Write a simple service / library that provides sharding info for user homedirs

berkeley-dsep-infra / data8xhub

Infrastructure for creating & maintaining the data8x JupyterHub

BSD 3-Clause "New" or "Revised" License

11 stars 5 forks source link

Write a simple service / library that provides sharding info for user homedirs #5

Closed yuvipanda closed 6 years ago

yuvipanda commented 6 years ago

We will have N NFS servers, each of which can serve a capacity C_n users. We need a high performance, non-racy and simple way of doing the following:

For a given user, fetch what host their homedir is
If the user is new, assign them to a specific host based on some metric (least loaded, probably)
If we perform a migration, update the user info so it directs clients to the new location

It also needs to perform at least some sort of authentication, split for reads and writes.

All this also needs to be fairly race free, and we should have a plan for backing up the data + reconstructing it from scratch if we lose it.

yuvipanda commented 6 years ago

Brainstorming this a bit more, it looks like the data structure we need to maintain looks like a min heap of sets. Each set represents a shard, and we can always add new users to the top set (since it has the smallest number of users currently). To find where a user is, we would have to do a O(n) operation, checking for set containment across all the objects. However, n is usually small (maxing out at a few hundreds?) and I think the simplicity of this design makes it more worthwhile.

I strongly suspect that I can turn this into a simple RDBMS design that I can then implement on postgresql.

yuvipanda commented 6 years ago

A single table design might be enough, with the following columns: id, name, shard.

To add a new item, we simply do something along the lines of:

INSERT INTO items(name, shard) VALUES(:name, SELECT shard FROM items GROUP BY shard ORDER BY count(shard) LIMIT 1)

We can then read the value of the shard. This also lets us use the transactional capabilities of postgres (or sqlite or anything) to prevent races. I believe we can index this properly so this is quite fast.

Finding out which shard an item belongs to is also a trivial SQL query now.

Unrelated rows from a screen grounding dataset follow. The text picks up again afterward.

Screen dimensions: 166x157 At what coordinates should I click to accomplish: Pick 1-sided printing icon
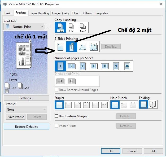pos(60,47)

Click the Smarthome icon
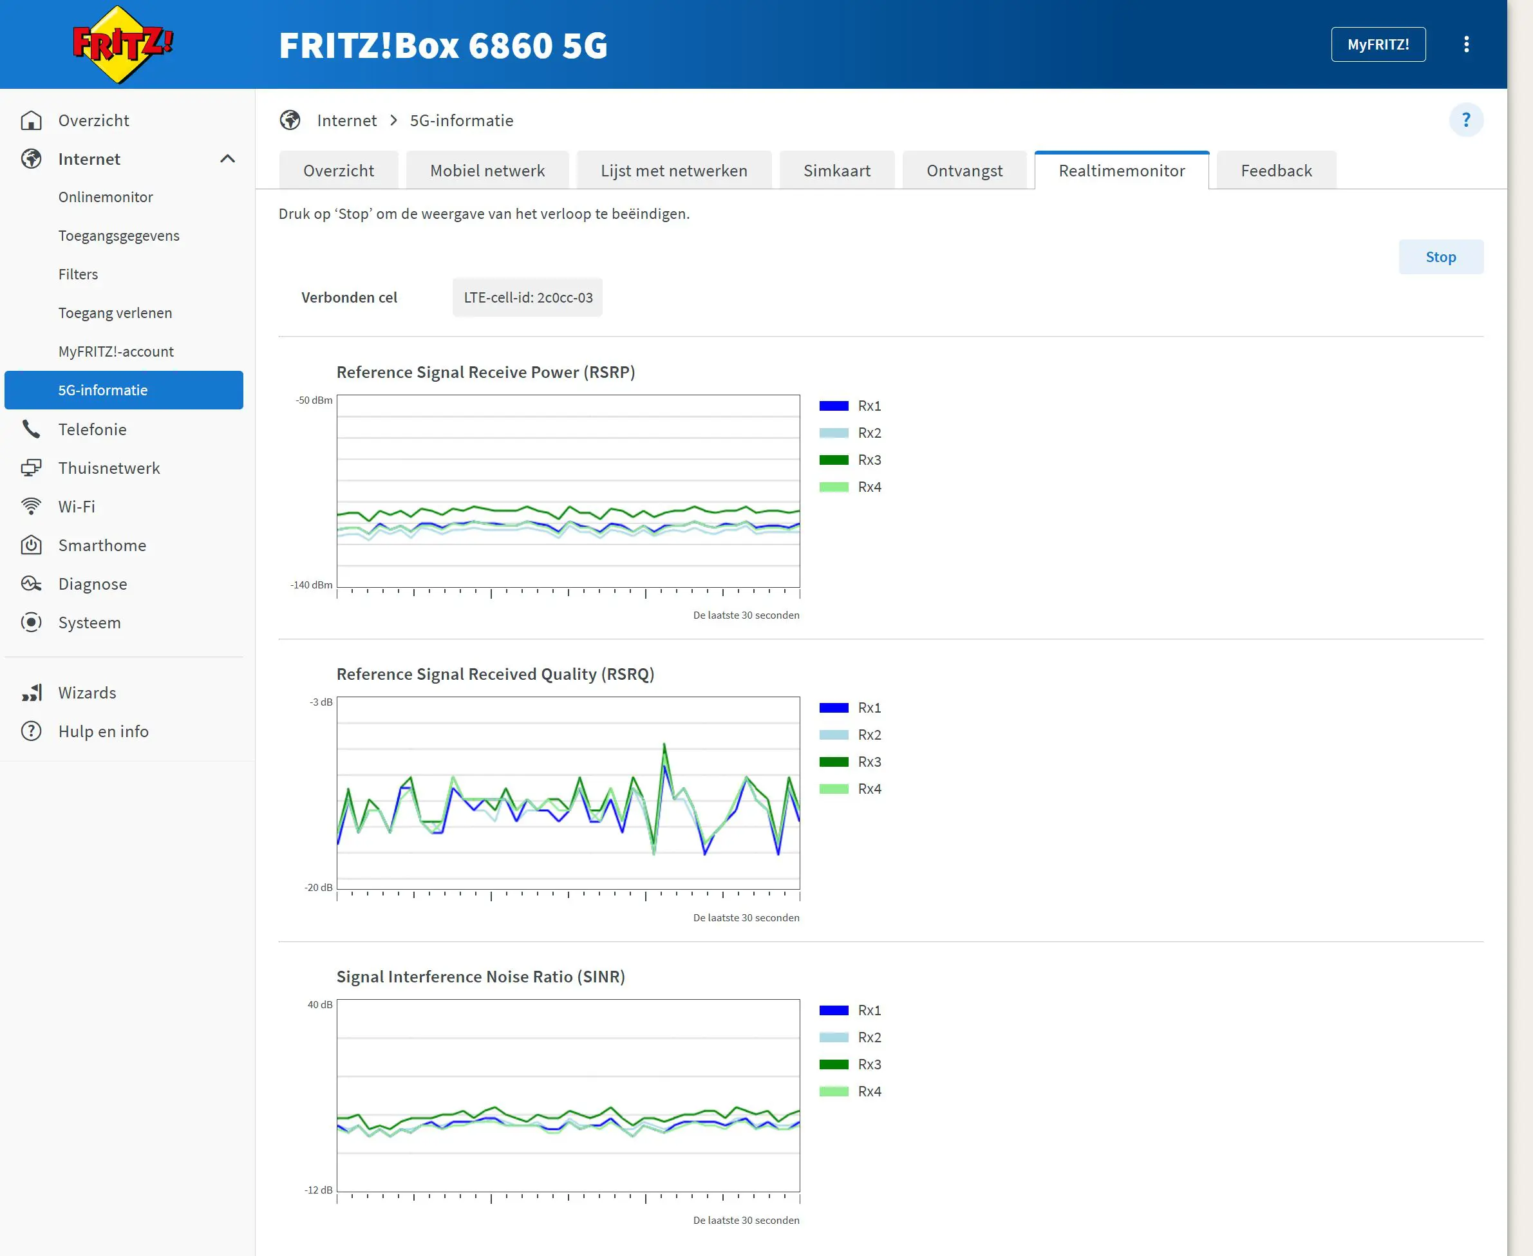click(31, 546)
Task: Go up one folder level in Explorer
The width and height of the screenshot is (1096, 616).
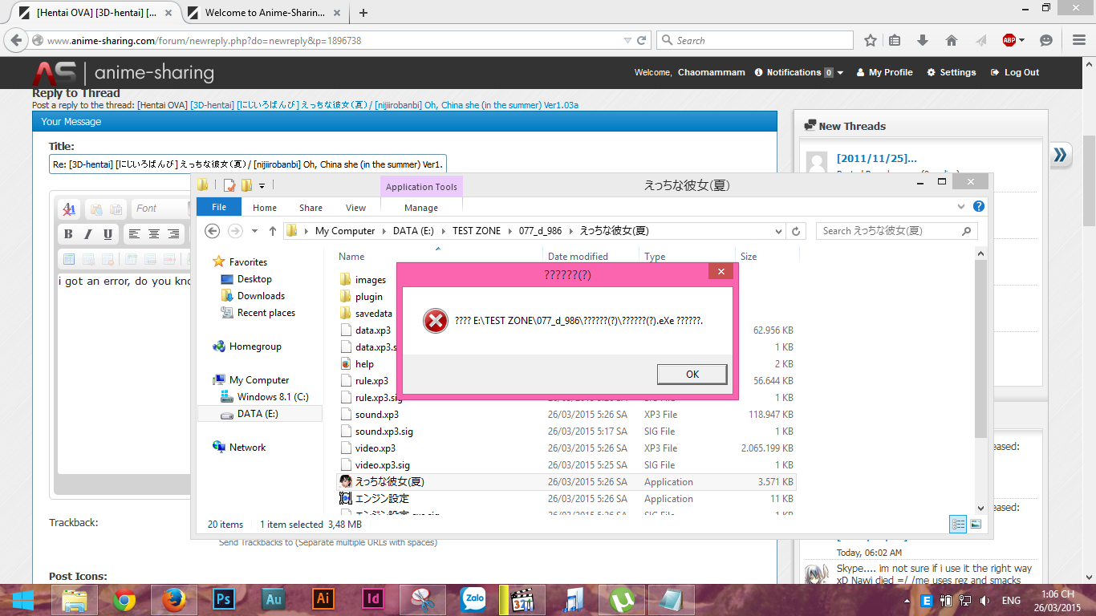Action: 273,231
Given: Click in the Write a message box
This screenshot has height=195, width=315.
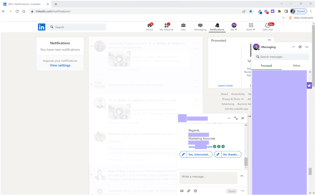Looking at the screenshot, I should 208,177.

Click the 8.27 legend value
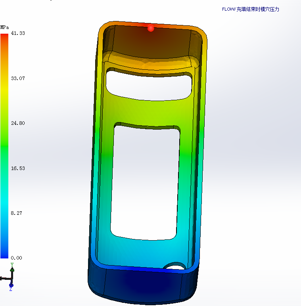17,213
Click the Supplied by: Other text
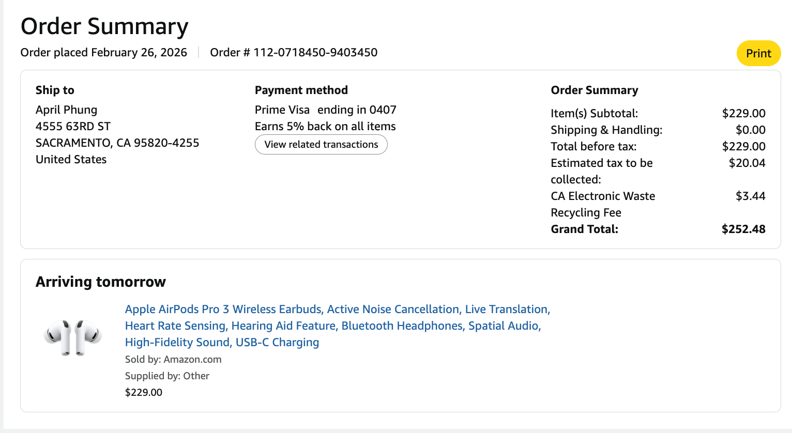The image size is (792, 433). pyautogui.click(x=167, y=376)
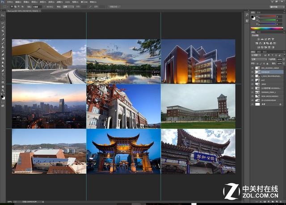Viewport: 286px width, 205px height.
Task: Select the Hand tool
Action: pyautogui.click(x=3, y=85)
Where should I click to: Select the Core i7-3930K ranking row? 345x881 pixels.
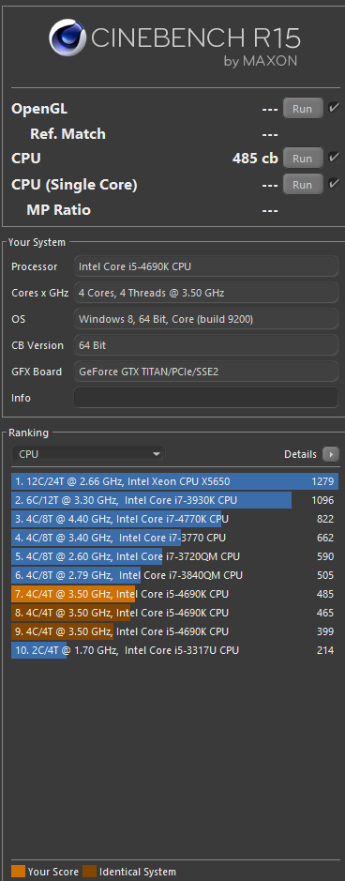[174, 500]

This is much simpler than my previous comment about datastructures :D

yuvipanda commented 6 years ago

Also note that with this we no longer set 'capacity' for a shard. All shards are counted to be unlimited capacity, but we will always only assign new users to the shard with the smallest number of items - thus equalizing the number of users per shard over time. This also means that if we run out of capacity, users might get assigned to shards that are already 'full' - which might be quite bad if not planned for properly.

yuvipanda commented 6 years ago

In our config, we'll hook into this from the spawner to figure out where to place the user.

yuvipanda commented 6 years ago

Also this can totally be a python library rather than a service! Since all the locking is done at the db level, that'd be totally fine...

yuvipanda commented 6 years ago

wheee, I've a sharder object now!